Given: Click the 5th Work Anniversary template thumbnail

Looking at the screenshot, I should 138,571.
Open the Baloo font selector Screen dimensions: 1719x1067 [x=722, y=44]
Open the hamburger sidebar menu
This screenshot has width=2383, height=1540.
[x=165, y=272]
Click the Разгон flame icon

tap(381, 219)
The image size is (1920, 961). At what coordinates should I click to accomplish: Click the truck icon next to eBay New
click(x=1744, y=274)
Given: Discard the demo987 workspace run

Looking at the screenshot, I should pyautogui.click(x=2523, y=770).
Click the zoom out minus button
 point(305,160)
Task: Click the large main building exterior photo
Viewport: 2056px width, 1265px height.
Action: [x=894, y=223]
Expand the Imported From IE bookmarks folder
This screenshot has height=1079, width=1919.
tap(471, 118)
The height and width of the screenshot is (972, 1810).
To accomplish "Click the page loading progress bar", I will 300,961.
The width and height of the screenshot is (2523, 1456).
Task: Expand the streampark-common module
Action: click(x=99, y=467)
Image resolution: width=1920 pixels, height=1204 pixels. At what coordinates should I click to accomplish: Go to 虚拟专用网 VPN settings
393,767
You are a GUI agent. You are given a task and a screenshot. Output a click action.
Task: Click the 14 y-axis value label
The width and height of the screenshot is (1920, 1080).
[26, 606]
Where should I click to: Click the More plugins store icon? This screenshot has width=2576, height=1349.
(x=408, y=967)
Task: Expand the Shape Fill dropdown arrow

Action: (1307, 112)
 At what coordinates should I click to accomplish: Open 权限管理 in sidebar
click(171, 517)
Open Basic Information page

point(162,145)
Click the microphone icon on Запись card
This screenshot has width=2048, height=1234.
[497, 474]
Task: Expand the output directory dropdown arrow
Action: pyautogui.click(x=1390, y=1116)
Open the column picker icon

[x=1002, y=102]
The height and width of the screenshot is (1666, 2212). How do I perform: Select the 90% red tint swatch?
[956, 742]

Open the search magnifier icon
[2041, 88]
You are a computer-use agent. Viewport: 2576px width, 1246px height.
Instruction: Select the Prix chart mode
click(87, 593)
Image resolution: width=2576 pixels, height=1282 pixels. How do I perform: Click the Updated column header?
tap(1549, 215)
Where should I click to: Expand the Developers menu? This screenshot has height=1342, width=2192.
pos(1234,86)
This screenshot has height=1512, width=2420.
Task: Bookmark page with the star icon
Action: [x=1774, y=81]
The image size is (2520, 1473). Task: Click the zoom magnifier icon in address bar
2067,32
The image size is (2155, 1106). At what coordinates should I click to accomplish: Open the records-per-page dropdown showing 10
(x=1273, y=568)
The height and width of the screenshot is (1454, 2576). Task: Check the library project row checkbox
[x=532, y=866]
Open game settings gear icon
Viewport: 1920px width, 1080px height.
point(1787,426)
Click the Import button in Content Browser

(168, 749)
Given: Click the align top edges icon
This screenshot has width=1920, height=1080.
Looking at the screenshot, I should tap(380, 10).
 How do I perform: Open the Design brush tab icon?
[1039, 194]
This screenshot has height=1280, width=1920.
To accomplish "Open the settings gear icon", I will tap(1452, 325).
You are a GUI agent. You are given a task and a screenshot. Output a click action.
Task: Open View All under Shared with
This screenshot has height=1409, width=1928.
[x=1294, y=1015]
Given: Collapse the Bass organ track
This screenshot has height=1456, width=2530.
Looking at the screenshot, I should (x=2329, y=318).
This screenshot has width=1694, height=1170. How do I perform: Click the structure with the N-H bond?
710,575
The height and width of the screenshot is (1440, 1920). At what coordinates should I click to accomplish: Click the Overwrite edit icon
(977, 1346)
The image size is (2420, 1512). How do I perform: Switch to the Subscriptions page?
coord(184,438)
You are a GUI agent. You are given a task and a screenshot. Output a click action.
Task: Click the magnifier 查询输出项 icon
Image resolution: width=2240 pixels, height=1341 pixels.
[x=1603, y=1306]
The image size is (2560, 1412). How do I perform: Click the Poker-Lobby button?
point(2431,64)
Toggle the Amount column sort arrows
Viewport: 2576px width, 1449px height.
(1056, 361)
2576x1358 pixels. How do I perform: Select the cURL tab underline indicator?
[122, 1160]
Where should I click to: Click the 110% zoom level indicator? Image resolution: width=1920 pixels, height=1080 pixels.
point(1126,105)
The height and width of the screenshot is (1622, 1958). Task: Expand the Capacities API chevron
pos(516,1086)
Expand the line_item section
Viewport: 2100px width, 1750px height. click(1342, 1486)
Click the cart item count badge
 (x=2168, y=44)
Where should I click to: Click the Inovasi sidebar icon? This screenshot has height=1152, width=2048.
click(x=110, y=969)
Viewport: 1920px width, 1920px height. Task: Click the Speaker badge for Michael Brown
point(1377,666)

* * * * * * *

# WHAT YOU ARE ASKED TO DO
Each line of the listing is to be reproduced verbatim.

# RESPONSE TO THE TASK
Given: Click the 5th Work Anniversary template thumbnail

Looking at the screenshot, I should 138,571.
Open the Baloo font selector Screen dimensions: 1719x1067 [x=722, y=44]
Open the hamburger sidebar menu
This screenshot has width=2383, height=1540.
[x=165, y=272]
Click the Разгон flame icon

tap(381, 219)
The image size is (1920, 961). At what coordinates should I click to accomplish: Click the truck icon next to eBay New
click(x=1744, y=274)
Given: Discard the demo987 workspace run

Looking at the screenshot, I should pyautogui.click(x=2523, y=770).
Click the zoom out minus button
 point(305,160)
Task: Click the large main building exterior photo
Viewport: 2056px width, 1265px height.
Action: [x=894, y=223]
Expand the Imported From IE bookmarks folder
This screenshot has height=1079, width=1919.
tap(471, 118)
The height and width of the screenshot is (972, 1810).
To accomplish "Click the page loading progress bar", I will 300,961.
The width and height of the screenshot is (2523, 1456).
Task: Expand the streampark-common module
Action: click(x=99, y=467)
Image resolution: width=1920 pixels, height=1204 pixels. At what coordinates should I click to accomplish: Go to 虚拟专用网 VPN settings
393,767
You are a GUI agent. You are given a task and a screenshot. Output a click action.
Task: Click the 14 y-axis value label
The width and height of the screenshot is (1920, 1080).
[26, 606]
Where should I click to: Click the More plugins store icon? This screenshot has width=2576, height=1349.
(x=408, y=967)
Task: Expand the Shape Fill dropdown arrow

Action: (1307, 112)
 At what coordinates should I click to accomplish: Open 权限管理 in sidebar
click(171, 517)
Open Basic Information page

point(162,145)
Click the microphone icon on Запись card
This screenshot has width=2048, height=1234.
[497, 474]
Task: Expand the output directory dropdown arrow
Action: pyautogui.click(x=1390, y=1116)
Open the column picker icon

[x=1002, y=102]
The height and width of the screenshot is (1666, 2212). How do I perform: Select the 90% red tint swatch?
[956, 742]

Open the search magnifier icon
[2041, 88]
You are a computer-use agent. Viewport: 2576px width, 1246px height.
Instruction: Select the Prix chart mode
click(87, 593)
Image resolution: width=2576 pixels, height=1282 pixels. How do I perform: Click the Updated column header?
tap(1549, 215)
Where should I click to: Expand the Developers menu? This screenshot has height=1342, width=2192.
pos(1234,86)
This screenshot has height=1512, width=2420.
Task: Bookmark page with the star icon
Action: [x=1774, y=81]
The image size is (2520, 1473). Task: Click the zoom magnifier icon in address bar
2067,32
The image size is (2155, 1106). At what coordinates should I click to accomplish: Open the records-per-page dropdown showing 10
(x=1273, y=568)
The height and width of the screenshot is (1454, 2576). Task: Check the library project row checkbox
[x=532, y=866]
Open game settings gear icon
Viewport: 1920px width, 1080px height.
point(1787,426)
Click the Import button in Content Browser

(168, 749)
Given: Click the align top edges icon
This screenshot has width=1920, height=1080.
Looking at the screenshot, I should tap(380, 10).
 How do I perform: Open the Design brush tab icon?
[1039, 194]
This screenshot has height=1280, width=1920.
To accomplish "Open the settings gear icon", I will tap(1452, 325).
You are a GUI agent. You are given a task and a screenshot. Output a click action.
Task: Open View All under Shared with
This screenshot has height=1409, width=1928.
[x=1294, y=1015]
Given: Collapse the Bass organ track
This screenshot has height=1456, width=2530.
Looking at the screenshot, I should (x=2329, y=318).
This screenshot has width=1694, height=1170. How do I perform: Click the structure with the N-H bond?
710,575
The height and width of the screenshot is (1440, 1920). At what coordinates should I click to accomplish: Click the Overwrite edit icon
(977, 1346)
The image size is (2420, 1512). How do I perform: Switch to the Subscriptions page?
coord(184,438)
You are a GUI agent. You are given a task and a screenshot. Output a click action.
Task: Click the magnifier 查询输出项 icon
Image resolution: width=2240 pixels, height=1341 pixels.
[x=1603, y=1306]
The image size is (2560, 1412). How do I perform: Click the Poker-Lobby button?
point(2431,64)
Toggle the Amount column sort arrows
Viewport: 2576px width, 1449px height.
(1056, 361)
2576x1358 pixels. How do I perform: Select the cURL tab underline indicator?
[122, 1160]
Where should I click to: Click the 110% zoom level indicator? Image resolution: width=1920 pixels, height=1080 pixels.
point(1126,105)
The height and width of the screenshot is (1622, 1958). Task: Expand the Capacities API chevron
pos(516,1086)
Expand the line_item section
Viewport: 2100px width, 1750px height. click(1342, 1486)
Click the cart item count badge
 (x=2168, y=44)
Where should I click to: Click the Inovasi sidebar icon? This screenshot has height=1152, width=2048.
click(x=110, y=969)
Viewport: 1920px width, 1920px height. Task: Click the Speaker badge for Michael Brown
point(1377,666)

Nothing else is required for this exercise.